Description of the task:
Edit the stretch of material from the beginning through the line containing "control (1177, 215)" so that "Describe" becomes "Identify", and leave everything else unchanged.

++++

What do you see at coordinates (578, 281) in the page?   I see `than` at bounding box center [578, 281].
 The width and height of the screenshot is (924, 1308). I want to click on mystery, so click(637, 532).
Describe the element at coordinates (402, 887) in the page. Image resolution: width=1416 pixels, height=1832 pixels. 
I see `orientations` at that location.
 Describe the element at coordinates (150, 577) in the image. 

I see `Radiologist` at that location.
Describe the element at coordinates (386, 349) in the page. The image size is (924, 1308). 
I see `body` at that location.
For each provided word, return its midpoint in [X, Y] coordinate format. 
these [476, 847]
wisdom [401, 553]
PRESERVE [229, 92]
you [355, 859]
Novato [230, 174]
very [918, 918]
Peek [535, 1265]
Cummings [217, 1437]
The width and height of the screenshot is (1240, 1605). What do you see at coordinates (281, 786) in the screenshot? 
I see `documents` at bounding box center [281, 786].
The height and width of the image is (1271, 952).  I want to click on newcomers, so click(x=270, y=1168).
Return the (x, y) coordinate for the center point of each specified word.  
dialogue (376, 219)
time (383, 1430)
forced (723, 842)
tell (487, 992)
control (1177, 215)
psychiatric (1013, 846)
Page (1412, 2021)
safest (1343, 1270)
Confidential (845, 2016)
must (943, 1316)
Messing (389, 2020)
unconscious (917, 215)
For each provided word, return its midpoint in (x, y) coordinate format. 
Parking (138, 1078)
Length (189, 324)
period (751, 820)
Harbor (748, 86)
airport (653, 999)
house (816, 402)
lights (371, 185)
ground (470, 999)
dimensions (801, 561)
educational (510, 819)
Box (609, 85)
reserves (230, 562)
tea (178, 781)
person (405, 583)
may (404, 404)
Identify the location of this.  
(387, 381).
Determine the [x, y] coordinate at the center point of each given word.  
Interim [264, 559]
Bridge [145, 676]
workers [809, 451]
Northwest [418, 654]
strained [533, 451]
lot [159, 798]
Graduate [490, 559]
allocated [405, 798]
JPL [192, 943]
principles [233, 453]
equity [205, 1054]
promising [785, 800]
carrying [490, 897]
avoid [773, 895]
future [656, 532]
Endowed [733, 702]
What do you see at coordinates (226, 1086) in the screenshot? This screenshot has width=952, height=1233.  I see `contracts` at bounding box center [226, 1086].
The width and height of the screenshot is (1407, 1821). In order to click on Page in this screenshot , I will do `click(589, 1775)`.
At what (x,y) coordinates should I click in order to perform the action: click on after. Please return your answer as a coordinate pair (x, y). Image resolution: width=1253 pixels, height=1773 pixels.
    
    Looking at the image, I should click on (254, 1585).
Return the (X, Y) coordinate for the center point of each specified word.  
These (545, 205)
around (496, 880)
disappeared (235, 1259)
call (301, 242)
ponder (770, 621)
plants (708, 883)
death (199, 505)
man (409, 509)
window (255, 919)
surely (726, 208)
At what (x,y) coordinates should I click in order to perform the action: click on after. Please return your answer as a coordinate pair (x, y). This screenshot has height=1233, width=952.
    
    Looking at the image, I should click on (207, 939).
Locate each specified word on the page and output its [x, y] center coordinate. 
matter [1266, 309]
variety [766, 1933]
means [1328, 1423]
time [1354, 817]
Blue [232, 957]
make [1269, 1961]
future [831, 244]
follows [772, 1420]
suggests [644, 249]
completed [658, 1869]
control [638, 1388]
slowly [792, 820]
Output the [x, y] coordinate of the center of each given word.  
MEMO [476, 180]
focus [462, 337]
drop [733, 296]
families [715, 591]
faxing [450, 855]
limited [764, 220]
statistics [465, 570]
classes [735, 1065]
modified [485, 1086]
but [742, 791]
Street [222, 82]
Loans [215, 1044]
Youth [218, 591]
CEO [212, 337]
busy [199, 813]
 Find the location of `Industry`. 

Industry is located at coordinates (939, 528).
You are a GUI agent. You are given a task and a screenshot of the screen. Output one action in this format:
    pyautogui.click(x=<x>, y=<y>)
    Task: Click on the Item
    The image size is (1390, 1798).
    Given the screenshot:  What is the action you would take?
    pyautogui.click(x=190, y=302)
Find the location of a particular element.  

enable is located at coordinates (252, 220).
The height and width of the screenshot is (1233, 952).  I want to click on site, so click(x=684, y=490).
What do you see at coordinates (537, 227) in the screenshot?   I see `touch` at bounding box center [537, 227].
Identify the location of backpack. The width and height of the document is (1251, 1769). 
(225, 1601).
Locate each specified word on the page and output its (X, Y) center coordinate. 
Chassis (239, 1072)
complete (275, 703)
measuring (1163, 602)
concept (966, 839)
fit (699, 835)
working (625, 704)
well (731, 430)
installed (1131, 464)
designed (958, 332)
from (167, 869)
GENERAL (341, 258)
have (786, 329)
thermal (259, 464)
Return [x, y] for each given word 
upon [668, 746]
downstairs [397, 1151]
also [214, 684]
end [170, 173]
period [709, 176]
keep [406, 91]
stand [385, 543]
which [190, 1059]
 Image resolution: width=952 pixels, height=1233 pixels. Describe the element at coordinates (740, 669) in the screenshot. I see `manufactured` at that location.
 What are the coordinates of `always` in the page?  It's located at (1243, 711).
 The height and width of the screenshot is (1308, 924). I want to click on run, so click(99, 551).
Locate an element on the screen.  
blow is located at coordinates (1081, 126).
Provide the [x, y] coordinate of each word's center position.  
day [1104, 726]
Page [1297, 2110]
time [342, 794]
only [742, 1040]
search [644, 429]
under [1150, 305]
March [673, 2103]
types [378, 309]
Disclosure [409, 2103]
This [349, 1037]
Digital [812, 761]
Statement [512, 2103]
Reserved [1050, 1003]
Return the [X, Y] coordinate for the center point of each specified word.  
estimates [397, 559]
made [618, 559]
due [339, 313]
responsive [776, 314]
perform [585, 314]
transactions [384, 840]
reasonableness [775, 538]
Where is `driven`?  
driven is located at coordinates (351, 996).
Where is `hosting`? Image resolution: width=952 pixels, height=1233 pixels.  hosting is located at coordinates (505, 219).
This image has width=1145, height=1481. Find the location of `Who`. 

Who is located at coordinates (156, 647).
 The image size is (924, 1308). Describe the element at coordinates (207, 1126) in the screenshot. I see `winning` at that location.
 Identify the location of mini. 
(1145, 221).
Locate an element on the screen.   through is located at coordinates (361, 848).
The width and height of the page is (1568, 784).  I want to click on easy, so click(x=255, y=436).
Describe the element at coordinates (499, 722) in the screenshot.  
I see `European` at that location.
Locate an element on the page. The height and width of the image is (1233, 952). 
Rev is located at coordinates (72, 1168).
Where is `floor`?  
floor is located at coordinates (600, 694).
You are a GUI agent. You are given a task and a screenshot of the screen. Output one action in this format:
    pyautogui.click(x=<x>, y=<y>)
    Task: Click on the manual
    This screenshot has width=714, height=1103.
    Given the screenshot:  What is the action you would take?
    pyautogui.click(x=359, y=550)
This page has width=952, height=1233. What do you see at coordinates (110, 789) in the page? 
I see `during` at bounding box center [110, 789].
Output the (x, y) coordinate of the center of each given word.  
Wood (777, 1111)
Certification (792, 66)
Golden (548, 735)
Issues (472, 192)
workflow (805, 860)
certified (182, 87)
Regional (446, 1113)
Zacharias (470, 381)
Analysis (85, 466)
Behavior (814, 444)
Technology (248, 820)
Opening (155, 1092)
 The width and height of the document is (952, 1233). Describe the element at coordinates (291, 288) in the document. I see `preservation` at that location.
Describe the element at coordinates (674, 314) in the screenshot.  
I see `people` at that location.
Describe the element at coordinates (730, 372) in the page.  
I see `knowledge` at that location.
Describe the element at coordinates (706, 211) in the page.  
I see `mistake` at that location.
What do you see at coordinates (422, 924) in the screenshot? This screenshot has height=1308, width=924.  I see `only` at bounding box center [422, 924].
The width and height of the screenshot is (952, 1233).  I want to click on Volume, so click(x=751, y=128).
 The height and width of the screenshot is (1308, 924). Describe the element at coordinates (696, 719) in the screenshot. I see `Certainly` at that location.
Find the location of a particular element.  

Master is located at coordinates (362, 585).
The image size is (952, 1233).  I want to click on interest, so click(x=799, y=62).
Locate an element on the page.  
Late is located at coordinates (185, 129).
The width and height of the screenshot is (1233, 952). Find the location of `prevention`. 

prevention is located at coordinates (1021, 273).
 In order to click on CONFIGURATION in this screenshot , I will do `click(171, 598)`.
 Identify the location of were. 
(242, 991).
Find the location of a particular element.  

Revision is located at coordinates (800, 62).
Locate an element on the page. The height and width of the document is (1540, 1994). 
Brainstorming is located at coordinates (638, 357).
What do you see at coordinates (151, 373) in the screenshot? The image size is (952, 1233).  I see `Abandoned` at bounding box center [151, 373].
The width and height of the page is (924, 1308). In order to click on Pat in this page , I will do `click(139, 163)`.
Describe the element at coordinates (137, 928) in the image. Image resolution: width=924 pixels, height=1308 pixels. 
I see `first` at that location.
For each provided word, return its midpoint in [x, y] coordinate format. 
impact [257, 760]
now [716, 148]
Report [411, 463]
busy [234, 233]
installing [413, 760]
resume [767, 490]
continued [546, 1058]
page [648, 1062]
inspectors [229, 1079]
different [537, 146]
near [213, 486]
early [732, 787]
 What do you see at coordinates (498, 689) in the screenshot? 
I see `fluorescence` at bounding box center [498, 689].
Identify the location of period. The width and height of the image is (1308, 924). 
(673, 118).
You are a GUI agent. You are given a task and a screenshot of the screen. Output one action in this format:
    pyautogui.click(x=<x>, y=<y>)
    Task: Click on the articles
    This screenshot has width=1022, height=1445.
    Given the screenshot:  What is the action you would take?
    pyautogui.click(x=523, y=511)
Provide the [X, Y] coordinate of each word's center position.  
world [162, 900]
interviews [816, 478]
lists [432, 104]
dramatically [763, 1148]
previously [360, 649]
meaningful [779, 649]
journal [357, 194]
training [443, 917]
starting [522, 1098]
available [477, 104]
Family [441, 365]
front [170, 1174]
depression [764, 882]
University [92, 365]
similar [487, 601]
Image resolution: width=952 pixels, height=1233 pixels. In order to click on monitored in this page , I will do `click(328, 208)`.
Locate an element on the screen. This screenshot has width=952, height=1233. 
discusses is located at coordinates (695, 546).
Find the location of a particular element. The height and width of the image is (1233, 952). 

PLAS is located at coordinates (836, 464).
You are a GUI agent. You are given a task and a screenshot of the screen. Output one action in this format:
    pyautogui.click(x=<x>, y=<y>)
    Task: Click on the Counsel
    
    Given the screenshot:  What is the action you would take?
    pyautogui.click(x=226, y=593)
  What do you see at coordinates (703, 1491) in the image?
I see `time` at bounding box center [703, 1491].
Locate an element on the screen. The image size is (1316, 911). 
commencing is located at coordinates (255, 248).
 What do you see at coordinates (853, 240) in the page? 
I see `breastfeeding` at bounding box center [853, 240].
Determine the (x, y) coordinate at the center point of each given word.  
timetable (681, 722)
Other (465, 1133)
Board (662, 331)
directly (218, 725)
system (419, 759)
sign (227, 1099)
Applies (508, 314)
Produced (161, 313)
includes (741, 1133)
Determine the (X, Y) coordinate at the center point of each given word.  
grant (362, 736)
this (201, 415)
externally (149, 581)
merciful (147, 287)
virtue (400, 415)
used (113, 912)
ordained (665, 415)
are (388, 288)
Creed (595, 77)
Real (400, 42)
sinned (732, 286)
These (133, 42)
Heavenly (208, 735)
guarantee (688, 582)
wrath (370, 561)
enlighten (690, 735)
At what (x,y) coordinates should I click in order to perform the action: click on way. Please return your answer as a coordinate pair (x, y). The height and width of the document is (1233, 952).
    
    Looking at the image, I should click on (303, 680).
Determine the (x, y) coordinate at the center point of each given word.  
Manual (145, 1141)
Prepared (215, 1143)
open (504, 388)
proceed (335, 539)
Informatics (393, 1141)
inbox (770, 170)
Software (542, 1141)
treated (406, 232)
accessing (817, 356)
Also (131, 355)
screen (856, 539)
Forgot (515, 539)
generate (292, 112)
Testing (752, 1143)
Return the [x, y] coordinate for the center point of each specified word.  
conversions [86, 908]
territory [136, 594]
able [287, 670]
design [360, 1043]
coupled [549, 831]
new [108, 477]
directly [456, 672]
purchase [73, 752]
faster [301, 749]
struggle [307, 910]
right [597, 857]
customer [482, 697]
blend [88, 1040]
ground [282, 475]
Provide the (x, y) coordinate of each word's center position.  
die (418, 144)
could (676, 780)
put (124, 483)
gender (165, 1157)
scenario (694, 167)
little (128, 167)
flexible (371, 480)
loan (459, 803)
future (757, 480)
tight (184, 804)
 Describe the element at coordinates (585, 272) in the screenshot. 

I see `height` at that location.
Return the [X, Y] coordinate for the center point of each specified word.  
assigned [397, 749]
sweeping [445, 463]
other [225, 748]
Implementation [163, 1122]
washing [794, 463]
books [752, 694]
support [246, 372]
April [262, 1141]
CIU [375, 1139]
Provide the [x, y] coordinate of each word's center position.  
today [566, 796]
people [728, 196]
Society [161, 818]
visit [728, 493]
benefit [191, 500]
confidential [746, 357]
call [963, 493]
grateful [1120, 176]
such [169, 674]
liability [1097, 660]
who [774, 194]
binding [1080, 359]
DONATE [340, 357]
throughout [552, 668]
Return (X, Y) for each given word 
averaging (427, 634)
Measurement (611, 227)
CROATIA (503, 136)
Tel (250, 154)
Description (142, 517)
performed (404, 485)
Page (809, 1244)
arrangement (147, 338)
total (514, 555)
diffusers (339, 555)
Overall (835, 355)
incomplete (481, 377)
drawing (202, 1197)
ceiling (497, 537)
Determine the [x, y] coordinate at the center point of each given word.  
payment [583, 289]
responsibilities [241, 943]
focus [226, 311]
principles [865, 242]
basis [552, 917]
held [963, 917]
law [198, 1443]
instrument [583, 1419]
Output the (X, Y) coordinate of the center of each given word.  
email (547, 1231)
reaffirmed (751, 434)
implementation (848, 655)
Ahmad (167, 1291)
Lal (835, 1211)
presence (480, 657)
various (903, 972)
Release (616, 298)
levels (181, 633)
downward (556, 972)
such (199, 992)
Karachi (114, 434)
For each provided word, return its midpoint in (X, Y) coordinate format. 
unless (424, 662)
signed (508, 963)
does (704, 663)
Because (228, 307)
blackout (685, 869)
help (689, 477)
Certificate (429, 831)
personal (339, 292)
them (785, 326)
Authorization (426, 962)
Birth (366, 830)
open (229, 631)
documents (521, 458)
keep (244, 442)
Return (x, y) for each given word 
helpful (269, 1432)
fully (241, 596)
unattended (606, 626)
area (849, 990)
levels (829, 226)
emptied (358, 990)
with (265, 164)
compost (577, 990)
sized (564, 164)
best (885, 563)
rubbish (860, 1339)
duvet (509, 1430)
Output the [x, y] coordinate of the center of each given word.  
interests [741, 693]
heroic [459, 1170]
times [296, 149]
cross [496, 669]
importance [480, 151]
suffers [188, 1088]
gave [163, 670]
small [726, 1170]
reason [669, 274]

++++

Answer to this task:
What do you see at coordinates (578, 281) in the page?   I see `than` at bounding box center [578, 281].
 The width and height of the screenshot is (924, 1308). I want to click on mystery, so click(637, 532).
Identify the element at coordinates (402, 887) in the page. Image resolution: width=1416 pixels, height=1832 pixels. 
I see `orientations` at that location.
 Identify the element at coordinates (150, 577) in the image. 

I see `Radiologist` at that location.
Identify the element at coordinates (386, 349) in the page. The image size is (924, 1308). 
I see `body` at that location.
For each provided word, return its midpoint in [X, Y] coordinate format. 
these [476, 847]
wisdom [401, 553]
PRESERVE [229, 92]
you [355, 859]
Novato [230, 174]
very [918, 918]
Peek [535, 1265]
Cummings [217, 1437]
The width and height of the screenshot is (1240, 1605). What do you see at coordinates (281, 786) in the screenshot? 
I see `documents` at bounding box center [281, 786].
The height and width of the image is (1271, 952).  I want to click on newcomers, so click(x=270, y=1168).
Return the (x, y) coordinate for the center point of each specified word.  
dialogue (376, 219)
time (383, 1430)
forced (723, 842)
tell (487, 992)
control (1177, 215)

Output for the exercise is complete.